#### DATASET RECORDS
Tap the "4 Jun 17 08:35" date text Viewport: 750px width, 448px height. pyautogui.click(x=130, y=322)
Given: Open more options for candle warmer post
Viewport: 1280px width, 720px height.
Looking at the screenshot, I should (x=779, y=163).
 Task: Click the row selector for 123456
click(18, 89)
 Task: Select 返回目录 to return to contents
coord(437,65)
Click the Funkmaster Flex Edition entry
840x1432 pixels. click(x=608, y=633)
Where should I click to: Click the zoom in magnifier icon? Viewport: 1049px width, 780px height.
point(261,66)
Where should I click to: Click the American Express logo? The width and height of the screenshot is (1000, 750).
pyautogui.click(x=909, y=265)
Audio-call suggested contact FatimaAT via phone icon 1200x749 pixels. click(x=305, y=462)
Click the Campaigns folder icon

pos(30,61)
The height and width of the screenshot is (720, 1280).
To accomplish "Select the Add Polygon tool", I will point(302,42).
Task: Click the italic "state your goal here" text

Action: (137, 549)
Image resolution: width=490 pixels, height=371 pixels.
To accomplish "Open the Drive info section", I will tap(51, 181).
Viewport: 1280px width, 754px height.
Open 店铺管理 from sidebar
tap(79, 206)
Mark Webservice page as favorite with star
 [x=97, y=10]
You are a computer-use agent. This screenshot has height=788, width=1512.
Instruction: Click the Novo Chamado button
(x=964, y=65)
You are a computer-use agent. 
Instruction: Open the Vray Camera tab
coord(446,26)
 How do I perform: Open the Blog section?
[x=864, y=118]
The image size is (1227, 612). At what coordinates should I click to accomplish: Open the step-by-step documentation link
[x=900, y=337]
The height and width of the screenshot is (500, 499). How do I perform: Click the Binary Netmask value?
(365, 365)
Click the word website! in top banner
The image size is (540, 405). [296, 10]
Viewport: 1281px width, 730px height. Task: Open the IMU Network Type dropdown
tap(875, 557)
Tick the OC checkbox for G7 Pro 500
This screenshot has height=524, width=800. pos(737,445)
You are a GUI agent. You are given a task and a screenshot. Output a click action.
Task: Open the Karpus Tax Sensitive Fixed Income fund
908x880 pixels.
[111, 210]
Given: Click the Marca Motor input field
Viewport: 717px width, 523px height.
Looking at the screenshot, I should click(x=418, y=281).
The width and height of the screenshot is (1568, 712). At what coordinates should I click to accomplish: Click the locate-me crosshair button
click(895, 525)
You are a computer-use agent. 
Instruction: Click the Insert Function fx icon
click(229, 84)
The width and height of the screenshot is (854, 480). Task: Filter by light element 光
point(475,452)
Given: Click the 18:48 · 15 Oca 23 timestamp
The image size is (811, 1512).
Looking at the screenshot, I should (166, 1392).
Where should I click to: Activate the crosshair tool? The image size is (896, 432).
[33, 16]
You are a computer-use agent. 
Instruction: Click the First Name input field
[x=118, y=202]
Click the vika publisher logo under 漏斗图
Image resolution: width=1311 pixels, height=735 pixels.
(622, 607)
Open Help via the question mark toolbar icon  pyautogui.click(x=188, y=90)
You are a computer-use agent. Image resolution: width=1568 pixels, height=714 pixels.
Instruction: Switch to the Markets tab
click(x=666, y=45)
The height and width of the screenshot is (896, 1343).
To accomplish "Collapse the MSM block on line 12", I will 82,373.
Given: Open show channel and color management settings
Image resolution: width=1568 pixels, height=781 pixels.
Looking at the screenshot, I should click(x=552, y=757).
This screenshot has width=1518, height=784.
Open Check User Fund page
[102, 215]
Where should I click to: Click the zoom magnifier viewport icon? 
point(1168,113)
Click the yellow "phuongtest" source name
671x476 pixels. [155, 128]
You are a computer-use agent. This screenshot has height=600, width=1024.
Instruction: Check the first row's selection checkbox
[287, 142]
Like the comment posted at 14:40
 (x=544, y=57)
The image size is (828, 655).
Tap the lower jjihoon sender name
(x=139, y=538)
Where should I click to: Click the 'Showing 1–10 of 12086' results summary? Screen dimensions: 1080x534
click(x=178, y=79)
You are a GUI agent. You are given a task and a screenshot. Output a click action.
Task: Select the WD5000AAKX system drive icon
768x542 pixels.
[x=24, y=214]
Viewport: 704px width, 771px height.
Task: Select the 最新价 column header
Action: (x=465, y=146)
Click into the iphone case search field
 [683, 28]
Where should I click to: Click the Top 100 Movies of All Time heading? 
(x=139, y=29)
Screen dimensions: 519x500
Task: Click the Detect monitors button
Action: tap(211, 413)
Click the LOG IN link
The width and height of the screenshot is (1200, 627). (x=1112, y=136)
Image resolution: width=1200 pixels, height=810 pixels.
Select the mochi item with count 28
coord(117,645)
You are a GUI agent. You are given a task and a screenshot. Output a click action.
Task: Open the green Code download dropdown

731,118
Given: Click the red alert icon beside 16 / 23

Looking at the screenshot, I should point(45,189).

#### WORK INSTRUCTIONS
Transcribe the full listing, matching it exactly.

#### TASK RESULT
Tap the "4 Jun 17 08:35" date text Viewport: 750px width, 448px height. pyautogui.click(x=130, y=322)
Given: Open more options for candle warmer post
Viewport: 1280px width, 720px height.
Looking at the screenshot, I should (x=779, y=163).
 Task: Click the row selector for 123456
click(18, 89)
 Task: Select 返回目录 to return to contents
coord(437,65)
Click the Funkmaster Flex Edition entry
840x1432 pixels. click(x=608, y=633)
Where should I click to: Click the zoom in magnifier icon? Viewport: 1049px width, 780px height.
point(261,66)
Where should I click to: Click the American Express logo? The width and height of the screenshot is (1000, 750).
pyautogui.click(x=909, y=265)
Audio-call suggested contact FatimaAT via phone icon 1200x749 pixels. click(x=305, y=462)
Click the Campaigns folder icon

pos(30,61)
The height and width of the screenshot is (720, 1280).
To accomplish "Select the Add Polygon tool", I will point(302,42).
Task: Click the italic "state your goal here" text

Action: (137, 549)
Image resolution: width=490 pixels, height=371 pixels.
To accomplish "Open the Drive info section", I will tap(51, 181).
Viewport: 1280px width, 754px height.
Open 店铺管理 from sidebar
tap(79, 206)
Mark Webservice page as favorite with star
 [x=97, y=10]
You are a computer-use agent. This screenshot has height=788, width=1512.
Instruction: Click the Novo Chamado button
(x=964, y=65)
You are a computer-use agent. 
Instruction: Open the Vray Camera tab
coord(446,26)
 How do I perform: Open the Blog section?
[x=864, y=118]
The image size is (1227, 612). At what coordinates should I click to accomplish: Open the step-by-step documentation link
[x=900, y=337]
The height and width of the screenshot is (500, 499). How do I perform: Click the Binary Netmask value?
(365, 365)
Click the word website! in top banner
The image size is (540, 405). [296, 10]
Viewport: 1281px width, 730px height. Task: Open the IMU Network Type dropdown
tap(875, 557)
Tick the OC checkbox for G7 Pro 500
This screenshot has height=524, width=800. pos(737,445)
You are a GUI agent. You are given a task and a screenshot. Output a click action.
Task: Open the Karpus Tax Sensitive Fixed Income fund
908x880 pixels.
[111, 210]
Given: Click the Marca Motor input field
Viewport: 717px width, 523px height.
Looking at the screenshot, I should click(x=418, y=281).
The width and height of the screenshot is (1568, 712). At what coordinates should I click to accomplish: Click the locate-me crosshair button
click(895, 525)
You are a computer-use agent. 
Instruction: Click the Insert Function fx icon
click(229, 84)
The width and height of the screenshot is (854, 480). Task: Filter by light element 光
point(475,452)
Given: Click the 18:48 · 15 Oca 23 timestamp
The image size is (811, 1512).
Looking at the screenshot, I should (166, 1392).
Where should I click to: Activate the crosshair tool? The image size is (896, 432).
[33, 16]
You are a computer-use agent. 
Instruction: Click the First Name input field
[x=118, y=202]
Click the vika publisher logo under 漏斗图
Image resolution: width=1311 pixels, height=735 pixels.
(622, 607)
Open Help via the question mark toolbar icon  pyautogui.click(x=188, y=90)
You are a computer-use agent. Image resolution: width=1568 pixels, height=714 pixels.
Instruction: Switch to the Markets tab
click(x=666, y=45)
The height and width of the screenshot is (896, 1343).
To accomplish "Collapse the MSM block on line 12", I will 82,373.
Given: Open show channel and color management settings
Image resolution: width=1568 pixels, height=781 pixels.
Looking at the screenshot, I should click(x=552, y=757).
This screenshot has width=1518, height=784.
Open Check User Fund page
[102, 215]
Where should I click to: Click the zoom magnifier viewport icon? 
point(1168,113)
Click the yellow "phuongtest" source name
671x476 pixels. [155, 128]
You are a computer-use agent. This screenshot has height=600, width=1024.
Instruction: Check the first row's selection checkbox
[287, 142]
Like the comment posted at 14:40
 (x=544, y=57)
The image size is (828, 655).
Tap the lower jjihoon sender name
(x=139, y=538)
Where should I click to: Click the 'Showing 1–10 of 12086' results summary? Screen dimensions: 1080x534
click(x=178, y=79)
You are a GUI agent. You are given a task and a screenshot. Output a click action.
Task: Select the WD5000AAKX system drive icon
768x542 pixels.
[x=24, y=214]
Viewport: 704px width, 771px height.
Task: Select the 最新价 column header
Action: (x=465, y=146)
Click into the iphone case search field
 [683, 28]
Where should I click to: Click the Top 100 Movies of All Time heading? 
(x=139, y=29)
Screen dimensions: 519x500
Task: Click the Detect monitors button
Action: tap(211, 413)
Click the LOG IN link
The width and height of the screenshot is (1200, 627). (x=1112, y=136)
Image resolution: width=1200 pixels, height=810 pixels.
Select the mochi item with count 28
coord(117,645)
You are a GUI agent. You are given a task and a screenshot. Output a click action.
Task: Open the green Code download dropdown

731,118
Given: Click the red alert icon beside 16 / 23

Looking at the screenshot, I should point(45,189).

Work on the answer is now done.